Из-за этого шутники прозвали его «реб Генехл-Петрушка». Реб Генехл всю эту историю отрицал.
— Куда там, смех один, — бормотал он.
«Зеленый Четверг» и выкрест с распятием во главе католической процессии
Пер. А. Полян
Чем больше мой отец хотел оградить меня от реальной жизни, засадив за священные книги, тем больше я рвался к ней, впитывая ее с нетерпеливой страстью. Того хуже: сама жизнь врывалась к моему отцу в его раввинский кабинет, где я должен был сидеть и учить Тору.
Все началось с женщин, которые приходили к отцу с «женскими» вопросами. Обычно он отсылал меня в другую комнату, когда очередная бабенка краснела и медлила с ответом, по какому, собственно, делу она пришла. Но я и так знал, о чем речь, и с любопытством прикладывал ухо к двери, чтобы услышать секретные вопросы и ответы в папином кабинете. Слышал я, например, жалобы одной невысокой женщины, часто приходившей к папе плакаться на то, что ее муж, торговец скотом, бьет ее всякий раз, когда приезжает домой на субботу, а она не может его «поприветствовать»…[360]
— Ребе, — плакала эта женщина, — чем я виновата?
Потом отец послал меня за ее мужем, и я слушал из соседней комнаты, как папа стыдил его за неблагочестивое поведение:
— Разве еврею пристало поднимать руку на жену?! — кипятился отец. — Да еще за то, что она блюдет закон!
Виновный стоял, понурившись, с покрасневшим бычьим загривком.
— Ребе, — бормотал торговец скотом, — всю неделю, в дождь и в холод, бродишь по деревням. В субботу приезжаешь домой, так хочется, в конце концов, немного субботнего покоя, э-э-э…
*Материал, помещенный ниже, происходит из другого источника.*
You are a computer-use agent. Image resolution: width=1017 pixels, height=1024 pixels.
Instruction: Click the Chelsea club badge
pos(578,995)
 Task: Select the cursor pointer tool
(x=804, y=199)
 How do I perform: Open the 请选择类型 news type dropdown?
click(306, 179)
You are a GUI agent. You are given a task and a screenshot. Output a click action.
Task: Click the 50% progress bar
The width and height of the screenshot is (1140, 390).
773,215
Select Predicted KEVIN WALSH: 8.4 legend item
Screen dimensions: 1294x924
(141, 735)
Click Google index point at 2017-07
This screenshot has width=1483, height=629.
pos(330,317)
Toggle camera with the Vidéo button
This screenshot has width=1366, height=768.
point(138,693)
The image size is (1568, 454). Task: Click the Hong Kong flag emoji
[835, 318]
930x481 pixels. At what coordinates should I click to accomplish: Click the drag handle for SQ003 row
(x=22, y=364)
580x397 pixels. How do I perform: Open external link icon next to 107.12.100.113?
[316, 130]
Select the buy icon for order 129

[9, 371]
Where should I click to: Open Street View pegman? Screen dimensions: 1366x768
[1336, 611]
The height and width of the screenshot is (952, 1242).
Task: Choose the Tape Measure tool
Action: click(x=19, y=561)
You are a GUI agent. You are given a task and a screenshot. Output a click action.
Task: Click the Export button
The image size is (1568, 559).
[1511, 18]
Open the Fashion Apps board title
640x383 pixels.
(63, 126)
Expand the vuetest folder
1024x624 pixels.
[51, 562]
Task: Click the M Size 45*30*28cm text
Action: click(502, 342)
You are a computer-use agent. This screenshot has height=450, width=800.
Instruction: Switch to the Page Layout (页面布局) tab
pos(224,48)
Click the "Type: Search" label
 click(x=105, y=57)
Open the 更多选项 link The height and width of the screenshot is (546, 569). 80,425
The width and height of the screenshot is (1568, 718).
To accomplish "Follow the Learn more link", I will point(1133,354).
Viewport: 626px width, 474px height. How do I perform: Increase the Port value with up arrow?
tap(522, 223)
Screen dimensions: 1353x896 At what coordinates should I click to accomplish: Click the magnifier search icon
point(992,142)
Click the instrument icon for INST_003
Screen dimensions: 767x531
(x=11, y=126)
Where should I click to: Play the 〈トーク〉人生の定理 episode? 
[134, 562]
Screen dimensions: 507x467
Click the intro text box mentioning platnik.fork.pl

— Еврей должен быть евреем! — отвечал на это отец.
И человек с бычьим загривком обещал впредь вести себя благочестиво и праведно, но его маленькая жена снова и снова приходила в слезах жаловаться, что муж ее бьет и все за то же прегрешение…
Как-то раз в день праздника Симхастойре, когда евреи танцевали со свитком Торы, к нам пришел некий светловолосый молодой человек (сам он был родом из Плонска[361], но после свадьбы переехал в Ленчин) и прямо при моей маме и при нас, детях, поднял крик, почему, дескать, банщик Эвер не вытопил накануне праздника микву для его жены.
Отец стал его утихомиривать:
— Ну как же так, за столом, при детях?..
Но светловолосый молодой человек, который вечно таскался по ярмаркам с товаром, продолжал вопить:
— Ребе, мне весь праздник испортили…
Однажды наутро после свадьбы к нам домой прибежали сваты, которые еще с помолвки сомневались в честности невесты, и подняли такой крик, что отцу никак не удавалось примирить сватов со стороны жениха со сватами со стороны невесты. Дело было в том, что родню жениха не устраивала репутация семьи невесты. По правде говоря, и женихова семья была не особенно высокого происхождения, но на невестиной родне лежало пятно позора: брат невесты был выкрестом, да к тому же держал свиней. Вместе со своей бабой, ради которой он, собственно говоря, и крестился, этот выкрест приезжал из деревни на каждую ярмарку в нашем местечке и выставлял на продажу свой трефной товар — свиное сало и кишки. Мало того, он выкладывал эту дрянь возле дома своего отца, как будто назло всей семье, которая прокляла его и по нему живому отсидела «шиве»[362]. Ярмарочные дни, для всех полные веселья, для семьи этого выкреста становились днями горя и позора.